As I have written many times before, Usher families are critical to the success of Usher research. They are the source of research funding, whether it be from their pockets or from their lobbying efforts with funding organizations like NIH. They are the source of information about the progression of the disease. They are the potential subjects for clinical trials. And in their very existence may be the key to finding a cure. Usher families don't just need hope. They ARE hope.
Yet I remember sitting in an Usher conference where researchers were discussing the frequency with which Usher occurs in the general population. New research was presented that showed the number of people in the US with Usher, which had been thought to be around 15,000, was actually more like 30,000 and might be closer to 50,000. I'll never forget the response of Dr. Stephen Rose of the Foundation Fighting Blindness. He said "That's very exciting but it raises the most obvious question: Where are they?"
Good question. The Foundation Fighting Blindness has a volunteer registry of around 800 people that consider themselves to have Usher. The University of Iowa has collected a registry of about 1900 people with Usher. Those are the two largest registries of which I am aware in the United States (The Usher Family Network is around 100 families). So Dr. Rose's question remains. Where are all the Usher families?
Well, they are out there. In many cases they've been undiagnosed or misdiagnosed. But even those that have been diagnosed with Usher still fall off the radar. It's a product of the diagnosis.
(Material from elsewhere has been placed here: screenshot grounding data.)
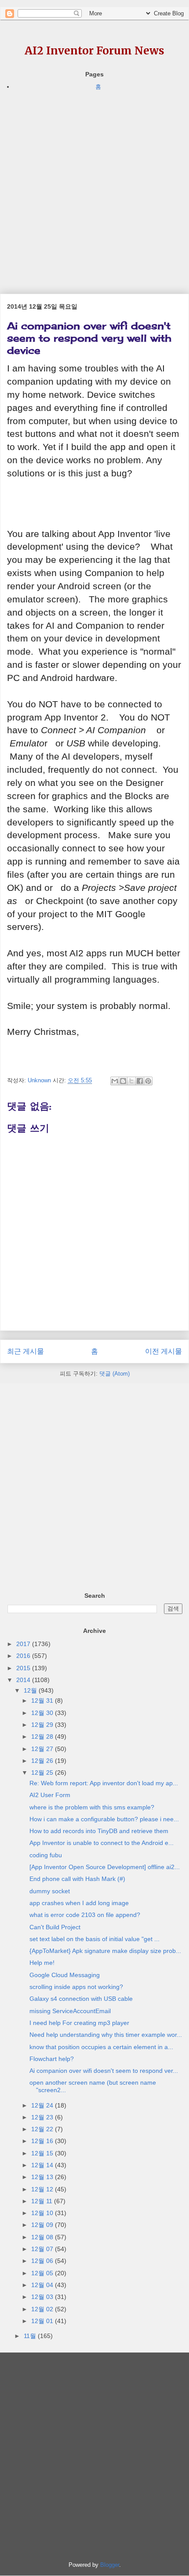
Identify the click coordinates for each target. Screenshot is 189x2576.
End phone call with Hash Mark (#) (77, 1878)
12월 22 (43, 2129)
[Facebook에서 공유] (139, 1081)
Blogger (109, 2565)
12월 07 (43, 2248)
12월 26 (43, 1760)
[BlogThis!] (123, 1081)
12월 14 (43, 2165)
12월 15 (43, 2153)
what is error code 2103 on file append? (84, 1914)
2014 (24, 1679)
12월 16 (43, 2140)
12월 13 (43, 2176)
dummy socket (49, 1891)
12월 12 (43, 2189)
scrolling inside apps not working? (76, 1986)
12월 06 (43, 2260)
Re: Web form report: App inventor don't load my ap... (103, 1783)
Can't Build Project (54, 1927)
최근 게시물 (25, 1351)
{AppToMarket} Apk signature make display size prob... (105, 1950)
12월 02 (43, 2309)
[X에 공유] (131, 1081)
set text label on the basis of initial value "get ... (94, 1938)
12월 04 (43, 2284)
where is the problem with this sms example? (91, 1807)
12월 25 (43, 1772)
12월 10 (43, 2212)
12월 (31, 1690)
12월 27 (43, 1748)
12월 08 (43, 2237)
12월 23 (43, 2117)
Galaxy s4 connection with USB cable (81, 1998)
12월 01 (43, 2320)
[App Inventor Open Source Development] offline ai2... (104, 1866)
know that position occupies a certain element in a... (101, 2046)
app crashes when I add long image (79, 1902)
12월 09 (43, 2224)
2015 (24, 1668)
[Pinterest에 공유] (148, 1081)
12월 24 (43, 2105)
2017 (24, 1643)
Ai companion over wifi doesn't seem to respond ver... (103, 2070)
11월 (31, 2335)
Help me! (42, 1962)
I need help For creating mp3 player (79, 2022)
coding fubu (45, 1855)
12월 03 (43, 2296)
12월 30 (43, 1712)
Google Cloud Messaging (64, 1974)
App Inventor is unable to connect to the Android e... (101, 1842)
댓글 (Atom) (114, 1373)
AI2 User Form (49, 1794)
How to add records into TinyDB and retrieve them (98, 1830)
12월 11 (42, 2201)
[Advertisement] (94, 186)
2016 (24, 1655)
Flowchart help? (51, 2058)
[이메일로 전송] (114, 1081)
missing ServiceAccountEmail (70, 2010)
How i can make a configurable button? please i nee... (104, 1819)
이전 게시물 (163, 1351)
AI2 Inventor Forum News (94, 51)
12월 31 (43, 1700)
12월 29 (43, 1724)
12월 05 (43, 2273)
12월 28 (43, 1736)
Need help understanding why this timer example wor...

They are told that there is no cure or there is no progress, so they stop paying attention.
That's where you come in. Join the Usher Family Network and when you meet other families with Usher, stay in touch. Be the source of information for them. Keep them engaged so when they are needed to help with research or when we have a treatment that might help them, we know where they are.
Now let me dispel some common concerns. This is not a support network unless, of course, you want it to be. In other words, the Usher Family Network is what you make of it. You choose with whom you maintain contact. So if you want a group of friends to whom you can vent, those folks are out there. If you just want to share the latest research information you heard and you want to connect with a group of friends who will do the same, those folks are out there. It will probably be some trial and error. Usher affects all walks of life. You're not going to hit it off with everyone you meet. The point is you decide with whom you stay in contact and what you want to discuss.
You are also not volunteering to be a guinea pig. Your contact information will not be shared with any researchers unless, of course, you want it to be. You can find just about any Usher researcher through the family network. Just ask. Someone knows them. But just because you join the network doesn't mean you are volunteering for phase one clinical trials. It does mean, however, that you will probably hear about upcoming trials. You probably won't if you don't stay engaged.
So spend your fifteen minutes a day sending an e-mail to a friend that has Usher or a family member that has Usher. Share news you've heard or ask what they've heard or just talk about the weather so you know they are still reachable. Find a handful of Usher families to hold on to. If everyone does that, we won't lose anybody.